• Records drawn from a dataset:
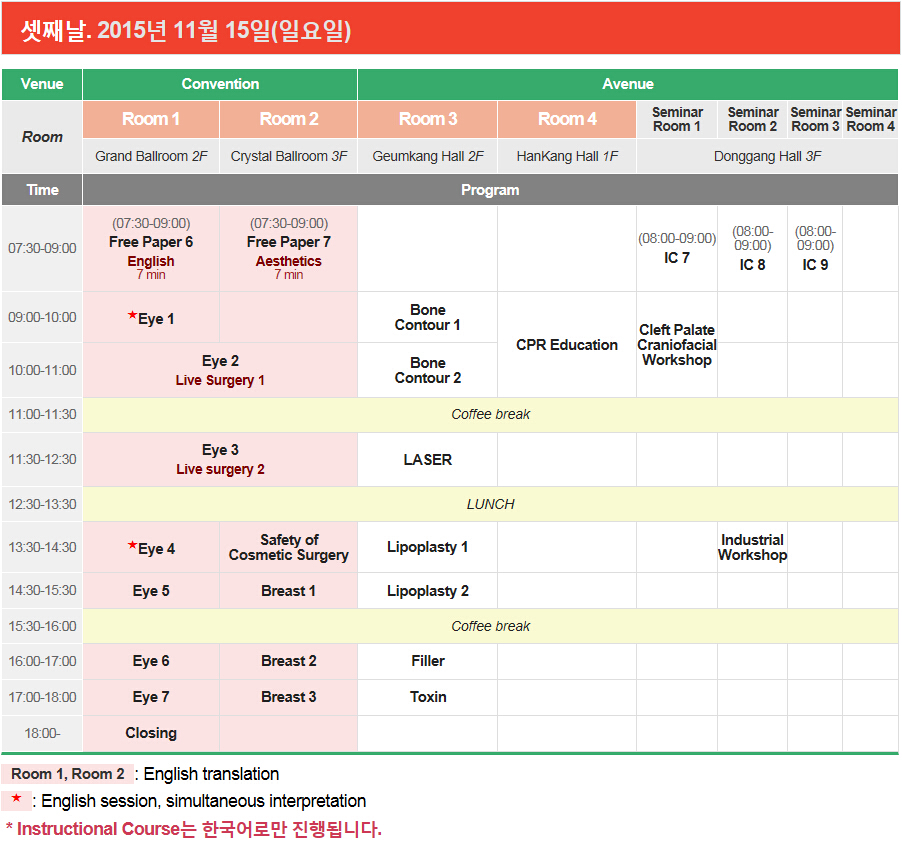Select the Room 1 column header
The width and height of the screenshot is (902, 849).
tap(151, 119)
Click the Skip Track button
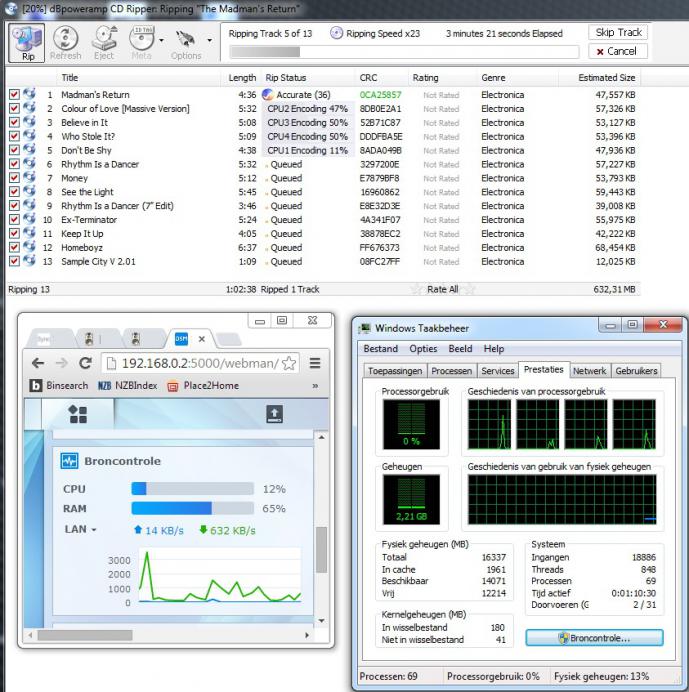 click(618, 32)
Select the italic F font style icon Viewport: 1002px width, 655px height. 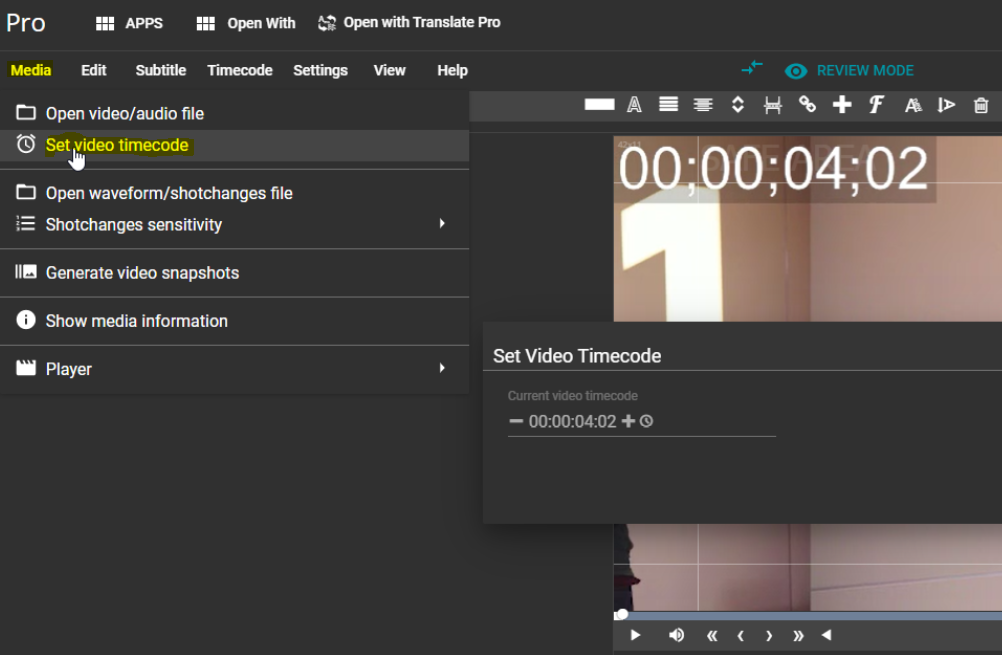point(876,105)
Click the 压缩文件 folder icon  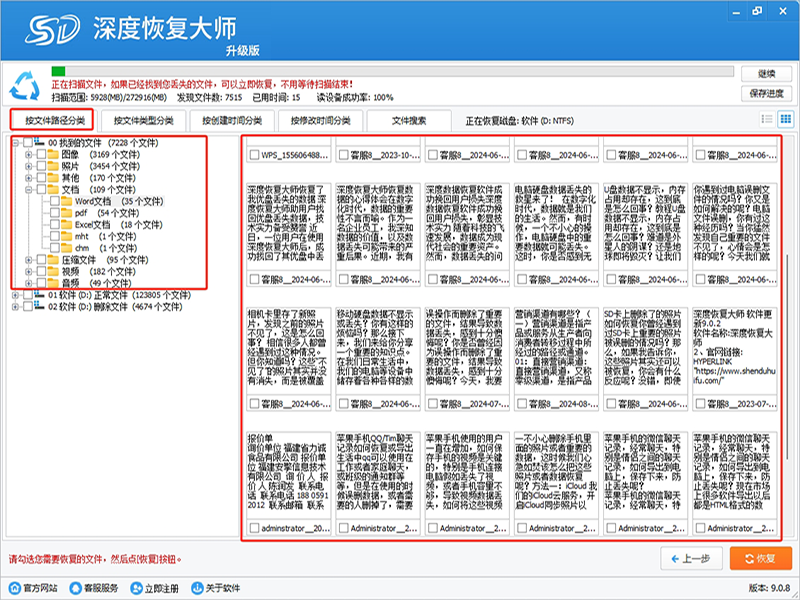[53, 259]
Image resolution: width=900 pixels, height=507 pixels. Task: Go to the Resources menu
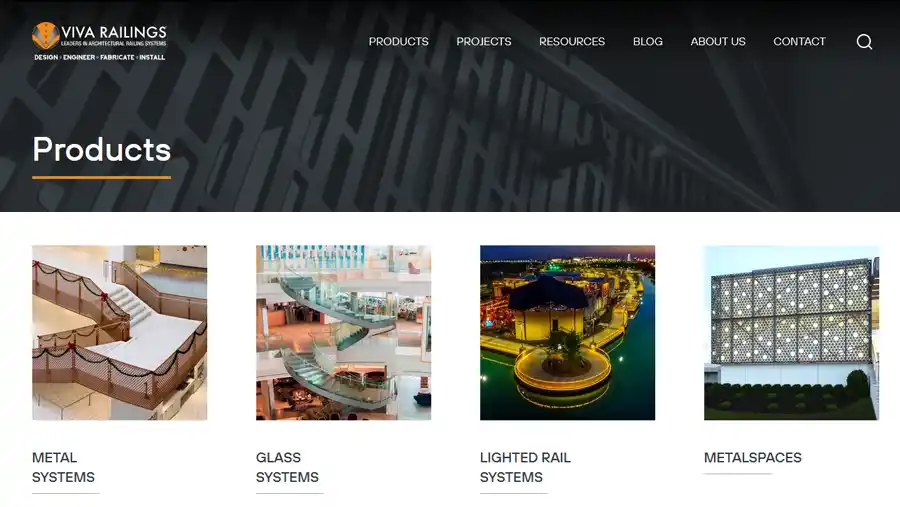coord(572,41)
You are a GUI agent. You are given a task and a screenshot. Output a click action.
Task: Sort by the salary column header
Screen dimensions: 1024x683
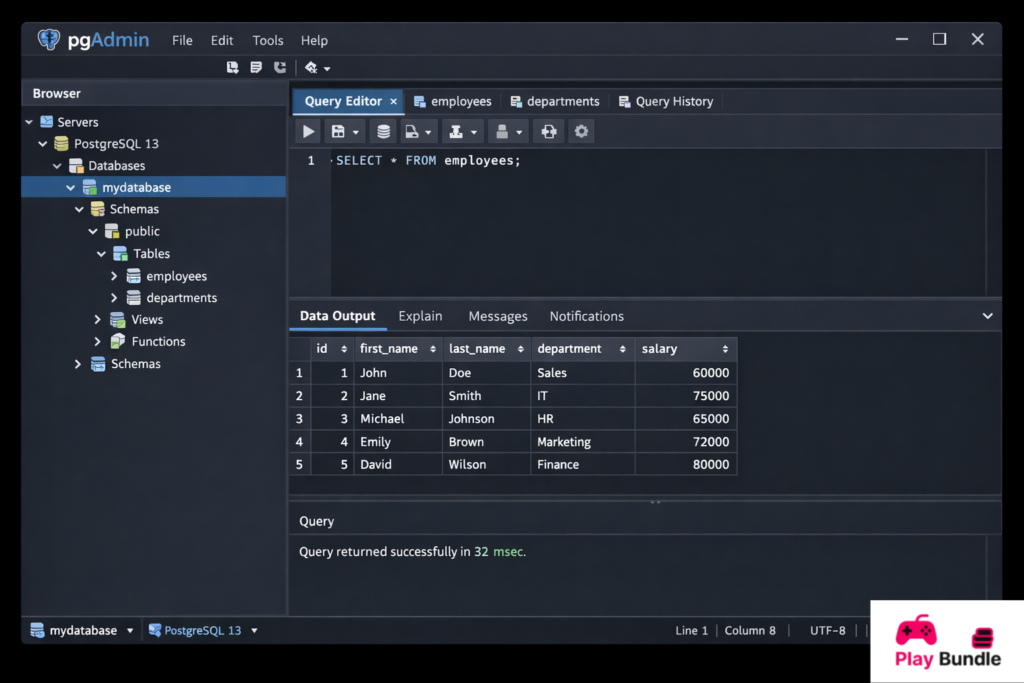click(686, 349)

• ACTIVITY: The lines to repeat start at the one holding "Task: Sort by the salary column header" and run through the last line of the records above; write them out exactly, both ends included, but not the pictures.

• EXERCISE RESULT:
Task: Sort by the salary column header
Screen dimensions: 1024x683
click(686, 349)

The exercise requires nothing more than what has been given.